**Set exercise**
Reproduce the following data line for line, with no changes.

**Record set**
┌────────
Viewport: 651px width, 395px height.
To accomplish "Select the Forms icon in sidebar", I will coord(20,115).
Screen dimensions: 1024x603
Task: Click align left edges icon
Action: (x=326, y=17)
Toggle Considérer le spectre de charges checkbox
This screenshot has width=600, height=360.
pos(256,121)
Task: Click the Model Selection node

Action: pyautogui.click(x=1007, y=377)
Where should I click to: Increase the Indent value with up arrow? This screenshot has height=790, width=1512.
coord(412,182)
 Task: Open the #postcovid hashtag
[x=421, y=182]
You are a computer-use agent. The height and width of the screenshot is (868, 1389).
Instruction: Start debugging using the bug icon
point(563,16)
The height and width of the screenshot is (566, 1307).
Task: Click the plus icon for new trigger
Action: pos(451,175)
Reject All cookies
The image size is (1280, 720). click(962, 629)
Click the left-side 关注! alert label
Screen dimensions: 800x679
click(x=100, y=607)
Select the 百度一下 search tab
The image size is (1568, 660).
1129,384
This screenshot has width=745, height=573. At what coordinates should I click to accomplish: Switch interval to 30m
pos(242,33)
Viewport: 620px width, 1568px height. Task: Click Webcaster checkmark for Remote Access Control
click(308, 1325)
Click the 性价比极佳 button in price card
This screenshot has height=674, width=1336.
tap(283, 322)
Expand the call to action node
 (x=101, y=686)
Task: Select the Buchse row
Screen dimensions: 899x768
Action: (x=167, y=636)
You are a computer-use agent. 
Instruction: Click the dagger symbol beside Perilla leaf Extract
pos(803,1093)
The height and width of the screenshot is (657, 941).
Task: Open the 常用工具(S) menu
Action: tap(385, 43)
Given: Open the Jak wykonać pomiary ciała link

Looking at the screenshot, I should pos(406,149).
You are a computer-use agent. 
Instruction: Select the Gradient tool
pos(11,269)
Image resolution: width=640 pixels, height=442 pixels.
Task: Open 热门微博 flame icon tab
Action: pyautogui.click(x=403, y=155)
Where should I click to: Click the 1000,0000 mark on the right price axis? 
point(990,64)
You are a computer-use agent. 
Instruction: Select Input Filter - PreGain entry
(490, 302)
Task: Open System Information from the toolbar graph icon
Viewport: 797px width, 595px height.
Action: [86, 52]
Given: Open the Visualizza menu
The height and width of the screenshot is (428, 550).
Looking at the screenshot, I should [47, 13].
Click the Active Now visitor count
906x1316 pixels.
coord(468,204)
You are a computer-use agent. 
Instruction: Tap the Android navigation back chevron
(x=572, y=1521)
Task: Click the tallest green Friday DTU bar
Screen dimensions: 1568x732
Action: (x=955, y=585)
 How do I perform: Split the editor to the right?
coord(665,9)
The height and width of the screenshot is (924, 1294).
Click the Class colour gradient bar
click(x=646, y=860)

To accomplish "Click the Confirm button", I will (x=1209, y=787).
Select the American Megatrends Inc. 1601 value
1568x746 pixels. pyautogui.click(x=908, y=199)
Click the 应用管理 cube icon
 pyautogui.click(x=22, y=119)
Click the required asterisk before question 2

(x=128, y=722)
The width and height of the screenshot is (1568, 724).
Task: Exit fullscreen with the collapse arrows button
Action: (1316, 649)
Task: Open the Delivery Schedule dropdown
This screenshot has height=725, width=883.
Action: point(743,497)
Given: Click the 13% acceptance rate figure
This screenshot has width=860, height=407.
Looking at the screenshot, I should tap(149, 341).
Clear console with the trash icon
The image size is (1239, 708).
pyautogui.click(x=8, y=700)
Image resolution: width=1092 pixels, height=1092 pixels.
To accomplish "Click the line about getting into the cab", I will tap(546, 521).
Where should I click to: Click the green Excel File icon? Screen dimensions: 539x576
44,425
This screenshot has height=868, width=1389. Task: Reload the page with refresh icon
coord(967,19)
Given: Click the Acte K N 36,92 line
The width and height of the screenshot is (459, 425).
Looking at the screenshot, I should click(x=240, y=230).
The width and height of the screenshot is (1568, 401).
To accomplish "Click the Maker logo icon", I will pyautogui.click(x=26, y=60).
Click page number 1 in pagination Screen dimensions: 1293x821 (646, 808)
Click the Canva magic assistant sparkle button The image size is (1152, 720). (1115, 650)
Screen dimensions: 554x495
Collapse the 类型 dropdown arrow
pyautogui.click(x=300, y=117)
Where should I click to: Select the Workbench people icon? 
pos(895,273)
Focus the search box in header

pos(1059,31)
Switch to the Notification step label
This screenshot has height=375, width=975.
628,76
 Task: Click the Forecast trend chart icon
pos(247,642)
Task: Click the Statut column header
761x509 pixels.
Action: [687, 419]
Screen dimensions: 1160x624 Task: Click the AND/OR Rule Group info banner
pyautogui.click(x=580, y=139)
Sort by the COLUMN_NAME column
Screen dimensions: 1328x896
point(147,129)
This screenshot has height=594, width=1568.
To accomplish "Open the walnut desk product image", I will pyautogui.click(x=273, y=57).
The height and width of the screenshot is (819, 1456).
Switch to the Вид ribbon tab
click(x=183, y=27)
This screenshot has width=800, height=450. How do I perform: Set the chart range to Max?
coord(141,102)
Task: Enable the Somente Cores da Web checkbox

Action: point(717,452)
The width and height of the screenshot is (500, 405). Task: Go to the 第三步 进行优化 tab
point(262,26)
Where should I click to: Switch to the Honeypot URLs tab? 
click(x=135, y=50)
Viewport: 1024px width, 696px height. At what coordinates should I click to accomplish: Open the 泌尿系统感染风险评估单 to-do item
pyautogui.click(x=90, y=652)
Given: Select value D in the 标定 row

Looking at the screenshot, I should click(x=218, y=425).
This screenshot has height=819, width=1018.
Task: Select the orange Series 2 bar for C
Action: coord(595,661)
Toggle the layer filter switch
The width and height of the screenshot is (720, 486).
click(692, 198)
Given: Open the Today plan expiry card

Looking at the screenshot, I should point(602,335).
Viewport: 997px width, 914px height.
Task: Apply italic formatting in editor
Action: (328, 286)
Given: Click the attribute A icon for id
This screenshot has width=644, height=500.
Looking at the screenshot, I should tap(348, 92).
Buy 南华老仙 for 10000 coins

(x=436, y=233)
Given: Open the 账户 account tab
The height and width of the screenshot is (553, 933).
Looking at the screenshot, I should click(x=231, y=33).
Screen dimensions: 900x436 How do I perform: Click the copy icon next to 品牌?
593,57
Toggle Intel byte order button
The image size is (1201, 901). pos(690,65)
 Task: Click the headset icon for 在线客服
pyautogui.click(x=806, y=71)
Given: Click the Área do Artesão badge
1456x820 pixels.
└────────
**Answer to this exercise**
Viewport: 651px width, 395px height.
To accomplish "Select the Forms icon in sidebar", I will coord(20,115).
Screen dimensions: 1024x603
Task: Click align left edges icon
Action: (x=326, y=17)
Toggle Considérer le spectre de charges checkbox
This screenshot has width=600, height=360.
pos(256,121)
Task: Click the Model Selection node

Action: pyautogui.click(x=1007, y=377)
Where should I click to: Increase the Indent value with up arrow? This screenshot has height=790, width=1512.
coord(412,182)
 Task: Open the #postcovid hashtag
[x=421, y=182]
You are a computer-use agent. The height and width of the screenshot is (868, 1389).
Instruction: Start debugging using the bug icon
point(563,16)
The height and width of the screenshot is (566, 1307).
Task: Click the plus icon for new trigger
Action: pos(451,175)
Reject All cookies
The image size is (1280, 720). click(962, 629)
Click the left-side 关注! alert label
Screen dimensions: 800x679
click(x=100, y=607)
Select the 百度一下 search tab
The image size is (1568, 660).
1129,384
This screenshot has width=745, height=573. At what coordinates should I click to accomplish: Switch interval to 30m
pos(242,33)
Viewport: 620px width, 1568px height. Task: Click Webcaster checkmark for Remote Access Control
click(308, 1325)
Click the 性价比极佳 button in price card
This screenshot has height=674, width=1336.
tap(283, 322)
Expand the call to action node
 (x=101, y=686)
Task: Select the Buchse row
Screen dimensions: 899x768
Action: (x=167, y=636)
You are a computer-use agent. 
Instruction: Click the dagger symbol beside Perilla leaf Extract
pos(803,1093)
The height and width of the screenshot is (657, 941).
Task: Open the 常用工具(S) menu
Action: tap(385, 43)
Given: Open the Jak wykonać pomiary ciała link

Looking at the screenshot, I should pos(406,149).
You are a computer-use agent. 
Instruction: Select the Gradient tool
pos(11,269)
Image resolution: width=640 pixels, height=442 pixels.
Task: Open 热门微博 flame icon tab
Action: pyautogui.click(x=403, y=155)
Where should I click to: Click the 1000,0000 mark on the right price axis? 
point(990,64)
You are a computer-use agent. 
Instruction: Select Input Filter - PreGain entry
(490, 302)
Task: Open System Information from the toolbar graph icon
Viewport: 797px width, 595px height.
Action: [86, 52]
Given: Open the Visualizza menu
The height and width of the screenshot is (428, 550).
Looking at the screenshot, I should [47, 13].
Click the Active Now visitor count
906x1316 pixels.
coord(468,204)
You are a computer-use agent. 
Instruction: Tap the Android navigation back chevron
(x=572, y=1521)
Task: Click the tallest green Friday DTU bar
Screen dimensions: 1568x732
Action: (x=955, y=585)
 How do I perform: Split the editor to the right?
coord(665,9)
The height and width of the screenshot is (924, 1294).
Click the Class colour gradient bar
click(x=646, y=860)

To accomplish "Click the Confirm button", I will (x=1209, y=787).
Select the American Megatrends Inc. 1601 value
1568x746 pixels. pyautogui.click(x=908, y=199)
Click the 应用管理 cube icon
 pyautogui.click(x=22, y=119)
Click the required asterisk before question 2

(x=128, y=722)
The width and height of the screenshot is (1568, 724).
Task: Exit fullscreen with the collapse arrows button
Action: (1316, 649)
Task: Open the Delivery Schedule dropdown
This screenshot has height=725, width=883.
Action: point(743,497)
Given: Click the 13% acceptance rate figure
This screenshot has width=860, height=407.
Looking at the screenshot, I should tap(149, 341).
Clear console with the trash icon
The image size is (1239, 708).
pyautogui.click(x=8, y=700)
Image resolution: width=1092 pixels, height=1092 pixels.
To accomplish "Click the line about getting into the cab", I will tap(546, 521).
Where should I click to: Click the green Excel File icon? Screen dimensions: 539x576
44,425
This screenshot has height=868, width=1389. Task: Reload the page with refresh icon
coord(967,19)
Given: Click the Acte K N 36,92 line
The width and height of the screenshot is (459, 425).
Looking at the screenshot, I should click(x=240, y=230).
The width and height of the screenshot is (1568, 401).
To accomplish "Click the Maker logo icon", I will pyautogui.click(x=26, y=60).
Click page number 1 in pagination Screen dimensions: 1293x821 (646, 808)
Click the Canva magic assistant sparkle button The image size is (1152, 720). (1115, 650)
Screen dimensions: 554x495
Collapse the 类型 dropdown arrow
pyautogui.click(x=300, y=117)
Where should I click to: Select the Workbench people icon? 
pos(895,273)
Focus the search box in header

pos(1059,31)
Switch to the Notification step label
This screenshot has height=375, width=975.
628,76
 Task: Click the Forecast trend chart icon
pos(247,642)
Task: Click the Statut column header
761x509 pixels.
Action: [687, 419]
Screen dimensions: 1160x624 Task: Click the AND/OR Rule Group info banner
pyautogui.click(x=580, y=139)
Sort by the COLUMN_NAME column
Screen dimensions: 1328x896
point(147,129)
This screenshot has height=594, width=1568.
To accomplish "Open the walnut desk product image", I will pyautogui.click(x=273, y=57).
The height and width of the screenshot is (819, 1456).
Switch to the Вид ribbon tab
click(x=183, y=27)
This screenshot has width=800, height=450. How do I perform: Set the chart range to Max?
coord(141,102)
Task: Enable the Somente Cores da Web checkbox

Action: point(717,452)
The width and height of the screenshot is (500, 405). Task: Go to the 第三步 进行优化 tab
point(262,26)
Where should I click to: Switch to the Honeypot URLs tab? 
click(x=135, y=50)
Viewport: 1024px width, 696px height. At what coordinates should I click to accomplish: Open the 泌尿系统感染风险评估单 to-do item
pyautogui.click(x=90, y=652)
Given: Select value D in the 标定 row

Looking at the screenshot, I should click(x=218, y=425).
This screenshot has height=819, width=1018.
Task: Select the orange Series 2 bar for C
Action: coord(595,661)
Toggle the layer filter switch
The width and height of the screenshot is (720, 486).
click(692, 198)
Given: Open the Today plan expiry card

Looking at the screenshot, I should point(602,335).
Viewport: 997px width, 914px height.
Task: Apply italic formatting in editor
Action: (328, 286)
Given: Click the attribute A icon for id
This screenshot has width=644, height=500.
Looking at the screenshot, I should tap(348, 92).
Buy 南华老仙 for 10000 coins

(x=436, y=233)
Given: Open the 账户 account tab
The height and width of the screenshot is (553, 933).
Looking at the screenshot, I should click(x=231, y=33).
Screen dimensions: 900x436 How do I perform: Click the copy icon next to 品牌?
593,57
Toggle Intel byte order button
The image size is (1201, 901). pos(690,65)
 Task: Click the headset icon for 在线客服
pyautogui.click(x=806, y=71)
Given: Click the Área do Artesão badge
1456x820 pixels.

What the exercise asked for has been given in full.